• Task to carry out: State the number of lines in the listing below that contain the word "checkbox", and nothing besides.

• Record set:

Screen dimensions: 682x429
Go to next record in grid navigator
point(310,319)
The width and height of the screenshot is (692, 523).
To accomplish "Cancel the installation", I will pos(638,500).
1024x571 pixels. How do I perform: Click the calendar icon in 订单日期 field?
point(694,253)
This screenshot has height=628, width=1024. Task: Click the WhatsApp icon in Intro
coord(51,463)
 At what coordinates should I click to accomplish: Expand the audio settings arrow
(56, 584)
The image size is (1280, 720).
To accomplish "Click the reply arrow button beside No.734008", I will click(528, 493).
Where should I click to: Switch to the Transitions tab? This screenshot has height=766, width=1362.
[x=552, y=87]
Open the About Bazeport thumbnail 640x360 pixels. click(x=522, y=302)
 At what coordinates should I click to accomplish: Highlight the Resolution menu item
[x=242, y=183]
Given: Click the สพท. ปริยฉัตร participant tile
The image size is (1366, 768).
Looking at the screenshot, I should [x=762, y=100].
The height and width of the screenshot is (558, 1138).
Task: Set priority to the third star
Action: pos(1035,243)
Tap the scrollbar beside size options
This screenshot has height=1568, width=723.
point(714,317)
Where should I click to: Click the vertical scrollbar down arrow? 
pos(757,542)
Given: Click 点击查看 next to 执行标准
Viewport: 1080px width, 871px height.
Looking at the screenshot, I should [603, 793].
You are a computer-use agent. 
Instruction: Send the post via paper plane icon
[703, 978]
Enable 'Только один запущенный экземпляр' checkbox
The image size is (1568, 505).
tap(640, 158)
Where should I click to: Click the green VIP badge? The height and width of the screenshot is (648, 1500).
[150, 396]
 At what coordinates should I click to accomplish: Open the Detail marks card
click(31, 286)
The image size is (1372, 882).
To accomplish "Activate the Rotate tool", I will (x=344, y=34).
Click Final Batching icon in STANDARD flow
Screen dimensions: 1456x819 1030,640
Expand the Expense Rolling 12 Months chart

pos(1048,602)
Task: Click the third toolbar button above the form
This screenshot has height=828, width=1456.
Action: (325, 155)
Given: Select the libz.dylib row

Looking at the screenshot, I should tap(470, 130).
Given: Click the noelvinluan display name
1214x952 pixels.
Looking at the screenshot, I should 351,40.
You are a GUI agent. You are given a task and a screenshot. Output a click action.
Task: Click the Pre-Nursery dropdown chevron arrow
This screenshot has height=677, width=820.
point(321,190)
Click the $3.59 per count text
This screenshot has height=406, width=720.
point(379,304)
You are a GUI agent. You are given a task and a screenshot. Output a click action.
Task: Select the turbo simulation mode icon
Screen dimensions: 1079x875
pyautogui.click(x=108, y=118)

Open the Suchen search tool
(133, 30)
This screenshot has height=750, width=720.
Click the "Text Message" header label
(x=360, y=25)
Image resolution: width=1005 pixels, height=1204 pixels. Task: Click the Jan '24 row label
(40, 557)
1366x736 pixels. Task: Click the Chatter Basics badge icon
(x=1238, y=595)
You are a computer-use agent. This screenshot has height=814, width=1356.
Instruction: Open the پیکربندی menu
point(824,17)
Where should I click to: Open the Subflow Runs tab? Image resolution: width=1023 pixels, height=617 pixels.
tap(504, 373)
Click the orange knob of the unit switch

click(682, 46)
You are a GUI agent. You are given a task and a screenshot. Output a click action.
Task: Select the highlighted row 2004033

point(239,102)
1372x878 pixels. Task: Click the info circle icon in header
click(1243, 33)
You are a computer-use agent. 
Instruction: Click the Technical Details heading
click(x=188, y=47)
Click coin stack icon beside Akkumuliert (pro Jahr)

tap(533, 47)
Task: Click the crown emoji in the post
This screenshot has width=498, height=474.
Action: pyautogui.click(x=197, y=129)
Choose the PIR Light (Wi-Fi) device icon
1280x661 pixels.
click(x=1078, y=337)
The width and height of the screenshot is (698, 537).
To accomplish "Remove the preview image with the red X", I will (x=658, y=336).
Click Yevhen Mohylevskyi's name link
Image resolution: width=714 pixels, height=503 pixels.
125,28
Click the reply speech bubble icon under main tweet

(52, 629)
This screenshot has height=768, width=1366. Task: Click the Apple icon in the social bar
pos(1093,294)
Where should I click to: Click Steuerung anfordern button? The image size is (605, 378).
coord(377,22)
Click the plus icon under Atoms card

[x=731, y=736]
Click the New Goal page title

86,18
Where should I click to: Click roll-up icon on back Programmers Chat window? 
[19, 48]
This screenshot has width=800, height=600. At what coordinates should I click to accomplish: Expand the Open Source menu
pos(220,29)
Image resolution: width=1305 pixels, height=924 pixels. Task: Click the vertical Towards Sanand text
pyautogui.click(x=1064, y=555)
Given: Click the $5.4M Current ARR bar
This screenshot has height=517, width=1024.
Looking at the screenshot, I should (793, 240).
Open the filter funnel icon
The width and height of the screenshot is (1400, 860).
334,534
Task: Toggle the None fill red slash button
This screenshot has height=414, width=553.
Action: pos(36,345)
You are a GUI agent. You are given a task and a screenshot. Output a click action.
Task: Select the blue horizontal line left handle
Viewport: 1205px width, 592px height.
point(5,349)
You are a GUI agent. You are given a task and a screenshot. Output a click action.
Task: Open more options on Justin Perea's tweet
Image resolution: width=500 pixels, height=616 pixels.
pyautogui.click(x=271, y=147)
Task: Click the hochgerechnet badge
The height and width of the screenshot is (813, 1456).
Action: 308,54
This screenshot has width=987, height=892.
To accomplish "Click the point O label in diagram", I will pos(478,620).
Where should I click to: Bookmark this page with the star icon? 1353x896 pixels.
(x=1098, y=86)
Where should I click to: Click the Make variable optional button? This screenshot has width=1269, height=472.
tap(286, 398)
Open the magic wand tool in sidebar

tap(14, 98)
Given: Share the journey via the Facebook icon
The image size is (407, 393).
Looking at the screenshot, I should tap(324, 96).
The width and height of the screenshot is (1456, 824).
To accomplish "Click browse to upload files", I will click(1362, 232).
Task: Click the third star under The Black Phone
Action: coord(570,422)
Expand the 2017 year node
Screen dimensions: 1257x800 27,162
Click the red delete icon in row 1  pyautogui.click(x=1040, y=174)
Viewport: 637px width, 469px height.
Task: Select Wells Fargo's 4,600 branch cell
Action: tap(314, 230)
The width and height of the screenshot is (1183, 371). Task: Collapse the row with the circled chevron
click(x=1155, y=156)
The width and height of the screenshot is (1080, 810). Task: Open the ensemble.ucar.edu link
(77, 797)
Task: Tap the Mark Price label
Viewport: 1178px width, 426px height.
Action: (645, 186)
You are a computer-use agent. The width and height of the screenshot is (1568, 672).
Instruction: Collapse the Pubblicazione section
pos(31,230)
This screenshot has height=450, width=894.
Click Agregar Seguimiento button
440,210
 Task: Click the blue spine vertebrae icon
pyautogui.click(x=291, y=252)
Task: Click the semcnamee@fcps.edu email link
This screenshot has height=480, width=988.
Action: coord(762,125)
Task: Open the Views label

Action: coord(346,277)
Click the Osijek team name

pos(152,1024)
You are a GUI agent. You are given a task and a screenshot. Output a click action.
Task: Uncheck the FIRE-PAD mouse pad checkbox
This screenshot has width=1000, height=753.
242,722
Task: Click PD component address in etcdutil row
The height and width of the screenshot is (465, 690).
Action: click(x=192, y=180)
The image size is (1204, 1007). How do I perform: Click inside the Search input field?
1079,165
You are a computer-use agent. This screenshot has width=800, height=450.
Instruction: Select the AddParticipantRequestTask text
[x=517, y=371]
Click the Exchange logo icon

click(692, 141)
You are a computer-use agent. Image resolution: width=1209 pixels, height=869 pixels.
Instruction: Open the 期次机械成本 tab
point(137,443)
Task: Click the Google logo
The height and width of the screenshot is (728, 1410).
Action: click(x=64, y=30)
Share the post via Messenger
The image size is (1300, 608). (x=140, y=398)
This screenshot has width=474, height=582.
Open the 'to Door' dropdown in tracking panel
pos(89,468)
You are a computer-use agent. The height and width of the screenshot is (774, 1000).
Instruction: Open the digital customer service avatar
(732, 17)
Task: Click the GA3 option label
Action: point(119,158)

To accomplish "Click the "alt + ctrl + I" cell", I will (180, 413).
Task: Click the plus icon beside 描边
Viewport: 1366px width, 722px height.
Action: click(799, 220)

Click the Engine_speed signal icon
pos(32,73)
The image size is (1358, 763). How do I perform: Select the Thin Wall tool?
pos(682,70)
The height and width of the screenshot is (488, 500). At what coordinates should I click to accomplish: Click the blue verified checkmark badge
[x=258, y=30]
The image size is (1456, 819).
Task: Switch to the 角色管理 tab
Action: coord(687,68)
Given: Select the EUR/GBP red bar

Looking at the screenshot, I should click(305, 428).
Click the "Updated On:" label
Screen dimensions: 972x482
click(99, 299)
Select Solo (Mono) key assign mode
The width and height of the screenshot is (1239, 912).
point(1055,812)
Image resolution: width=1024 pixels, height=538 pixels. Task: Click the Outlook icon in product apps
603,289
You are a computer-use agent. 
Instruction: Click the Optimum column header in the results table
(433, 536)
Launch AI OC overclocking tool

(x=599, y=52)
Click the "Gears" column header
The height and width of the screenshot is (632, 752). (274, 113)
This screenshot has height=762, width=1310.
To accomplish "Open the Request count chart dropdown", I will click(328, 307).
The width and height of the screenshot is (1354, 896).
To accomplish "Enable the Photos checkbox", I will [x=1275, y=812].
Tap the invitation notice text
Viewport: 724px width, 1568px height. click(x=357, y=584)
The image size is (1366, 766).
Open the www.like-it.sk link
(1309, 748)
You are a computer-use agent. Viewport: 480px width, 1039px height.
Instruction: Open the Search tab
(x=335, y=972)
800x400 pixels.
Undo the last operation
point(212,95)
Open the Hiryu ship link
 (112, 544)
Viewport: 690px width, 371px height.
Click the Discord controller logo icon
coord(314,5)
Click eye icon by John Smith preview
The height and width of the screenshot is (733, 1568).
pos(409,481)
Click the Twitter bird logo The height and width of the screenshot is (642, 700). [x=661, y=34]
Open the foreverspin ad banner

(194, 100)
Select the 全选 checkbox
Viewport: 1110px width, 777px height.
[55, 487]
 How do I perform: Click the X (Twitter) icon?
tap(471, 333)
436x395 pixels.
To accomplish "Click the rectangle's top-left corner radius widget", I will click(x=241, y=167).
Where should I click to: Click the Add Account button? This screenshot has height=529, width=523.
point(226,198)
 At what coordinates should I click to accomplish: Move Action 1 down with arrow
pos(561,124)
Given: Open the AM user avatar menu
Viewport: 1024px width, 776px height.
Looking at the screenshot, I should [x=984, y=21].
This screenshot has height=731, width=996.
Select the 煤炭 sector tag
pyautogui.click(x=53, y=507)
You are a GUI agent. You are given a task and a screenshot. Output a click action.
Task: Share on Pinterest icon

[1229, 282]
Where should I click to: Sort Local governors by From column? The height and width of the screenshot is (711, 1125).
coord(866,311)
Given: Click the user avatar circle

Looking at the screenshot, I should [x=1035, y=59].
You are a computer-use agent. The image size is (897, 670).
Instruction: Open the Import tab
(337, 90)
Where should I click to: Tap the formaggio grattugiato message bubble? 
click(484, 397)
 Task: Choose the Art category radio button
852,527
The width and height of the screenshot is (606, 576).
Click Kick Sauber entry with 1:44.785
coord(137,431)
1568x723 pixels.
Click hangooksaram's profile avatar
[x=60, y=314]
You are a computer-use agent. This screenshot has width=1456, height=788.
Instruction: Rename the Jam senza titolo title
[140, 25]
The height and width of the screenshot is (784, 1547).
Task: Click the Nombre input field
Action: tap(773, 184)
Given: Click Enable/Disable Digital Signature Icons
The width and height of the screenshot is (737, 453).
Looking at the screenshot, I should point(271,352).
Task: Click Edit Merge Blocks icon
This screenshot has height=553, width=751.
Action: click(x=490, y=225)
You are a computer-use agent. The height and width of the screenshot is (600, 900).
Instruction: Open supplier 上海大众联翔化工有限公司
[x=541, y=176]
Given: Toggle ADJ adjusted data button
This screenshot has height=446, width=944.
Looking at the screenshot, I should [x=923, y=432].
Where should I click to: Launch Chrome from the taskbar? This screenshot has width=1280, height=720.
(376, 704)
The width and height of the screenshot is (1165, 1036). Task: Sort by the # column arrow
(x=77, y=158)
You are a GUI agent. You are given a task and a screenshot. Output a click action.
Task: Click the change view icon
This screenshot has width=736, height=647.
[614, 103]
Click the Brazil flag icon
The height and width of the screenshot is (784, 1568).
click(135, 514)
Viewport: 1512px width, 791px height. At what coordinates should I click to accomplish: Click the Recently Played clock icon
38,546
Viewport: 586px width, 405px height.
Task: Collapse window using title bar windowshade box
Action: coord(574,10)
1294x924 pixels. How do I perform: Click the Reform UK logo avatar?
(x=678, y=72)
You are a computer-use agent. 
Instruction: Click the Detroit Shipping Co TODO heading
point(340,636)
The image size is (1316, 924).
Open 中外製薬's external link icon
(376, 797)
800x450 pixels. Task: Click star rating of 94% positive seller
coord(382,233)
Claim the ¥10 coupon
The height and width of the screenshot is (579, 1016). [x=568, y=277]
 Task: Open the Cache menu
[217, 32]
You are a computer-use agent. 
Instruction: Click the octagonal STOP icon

• Solution: 4